Up Above the World

An interview with Paul Bowles

This story, originally published in 1997 in L.A. Weekly, was reposted here upon Bowles' death on November 18, 1999.

Paul Bowles is the author of novels (The Sheltering Sky) and many short stories, the translator of Sartre's No Exit and several Moroccan works, and a composer of note. Now 87, his eyesight failing, the longtime denizen of Tangier no longer writes. Nor does he give interviews. But his friend Phillip Ramey, a composer and writer who divides his time between New York City and Tangier, was recently able to corner Bowles for a conversation about music and writing, his troubles with Moroccan writers, the "truth" about his most infamous story, and posterity.

 

 

 

L.A. WEEKLY: You've had an extraordinary dual career as both a writer and composer. Until fairly recently, your concert music had been pretty much forgotten.
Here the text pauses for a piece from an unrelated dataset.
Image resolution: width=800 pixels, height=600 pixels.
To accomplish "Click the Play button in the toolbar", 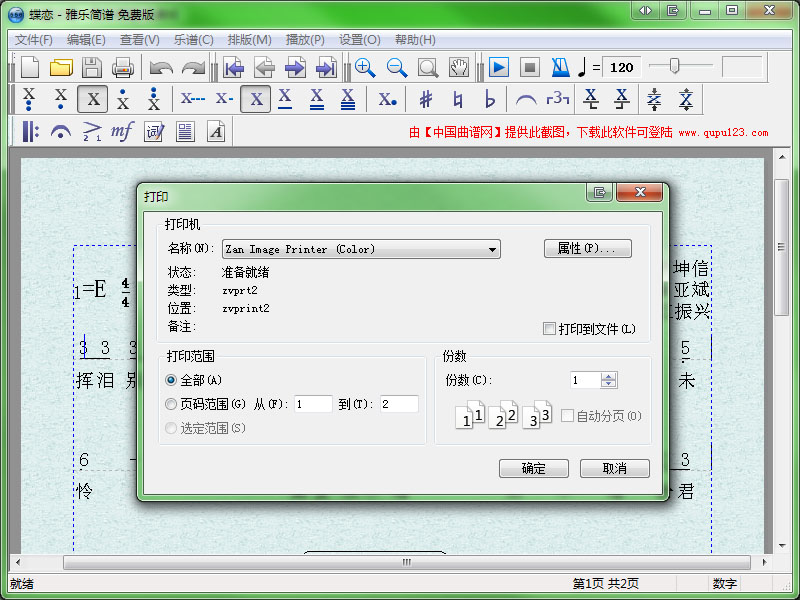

But there has been a spate of new recordings, there was a three-day festival of your musical works in New York in 1995, and now there is to be a film about your career as a composer. Is this important to you?

 

 

 

PAUL BOWLES: It's flattering - ego massage. But I see my music as part of the past. I'm curious to know how it holds up, but in the context of the 1930s, not the 1990s.

 

 

 

Do you still have the desire to write music?

 

 

 

Perhaps more than fiction.

 

 

 

Once a composer, always a composer.

 

 

 

 

Or, as Virgil Thomson used to say, "Once a deadhead, always a deadhead."

 

 

 

 

You once noted that you thought music and prose involved different parts of the brain.

 

 

 

 

Who knows how the mind is divided? I always found it a great relief to write if I had been composing, and if I had been writing it was wonderful to sit down and compose.

 

 

 

 

Do you still have ideas for stories?

 

 

 

It's the writing itself that gives me ideas. Since I can no longer write, there are none.

 

 

 

What was your procedure in starting a story? Would you write just any sentence?

 

 

 

Yes, the old Surrealist method.

 

 

 

Invent a sentence now.

 

 

 

"In those days he always walked by the pool, because he was not worried about what might be in it. But now he felt different."

 

 

 

Your fiction is notable for its nihilism and fascination with violence, while your music tends to be light and charming.

 

 

 

Perhaps I just didn't know how to compose "dark" music. Lenny Bernstein always said that my music sounded postcoital.

 

 

 

Have you ever attempted to write any "serious," "impressive" music?

 

 

 

It would embarrass me too much. I would be ashamed of it. It would be like writing prose that seeks to impress. In my music I never liked to raise my voice. It was often more in the manner of an aside. That's partly why I prefer French music to German.

 

 

 

Your fiction is full of horrific incidents that might, in a sense, be considered gestural. They catch the reader's attention somewhat in the way musical gestures catch the listener's.

 

 

 

But I don't think that's so shameful in prose, because it's connected with the meaning of the story.

 

 

 

 

Musically, you are a self-confessed miniaturist. Do you feel that applies to you also as a writer? That your short stories are more successful than your novels?

 

 

 

I've written several books over the years, and I suppose that I'm least ashamed of some of the short stories, more so than any of the novels. Among the stories I consider the most successful are "A Distant Episode," "Pastor Dowe at Tacate," "Senor Ong and Senor Ha" and "Call at Corazon." Those are all early stories, and they're probably better than the later ones. They seem to be more compact: in the material, in the way it's presented.

 

 

 

I notice your list doesn't include the notorious "Pages From Cold Point," which is perhaps your best-known story.

 

 

 

Since practically no one seems to understand it, it doesn't make much sense to cite it. Critics and readers have regularly misunderstood it, for they have the impression that the father corrupted his son. If they think that, they haven't understood the story, which means it doesn't exist.

 

 

 

I thought it was clear that Racky, the son, seduces the father in the process of blackmailing him.

 

 

 

I would think it was, but apparently it isn't. People just can't believe that a child could seduce an adult. But, after all, plenty of children are corrupt. When John Lehmann published my first collection of stories, A Little Stone, in England in 1950, "Pages From Cold Point" was excluded, because both Cyril Connolly and W. Somerset Maugham warned Lehmann that there might be problems of censorship with the printers' union. The objection, if you can believe it, was not to the sexual element but to the idea of a child blackmailing his parent.

 

 

 

The idea of reverse incest is rather bizarre, even in fiction.

 

 

 

Not really, is it? I'm sure that, in life, it's not unheard-of. It seems such an obvious procedure for an adolescent to take. But, of course, in the story it doesn't actually say that the boy had sex with his father.

 

 

 

Yes, that's the tantalizing, ambiguous aspect. So: Did Racky and his father do it?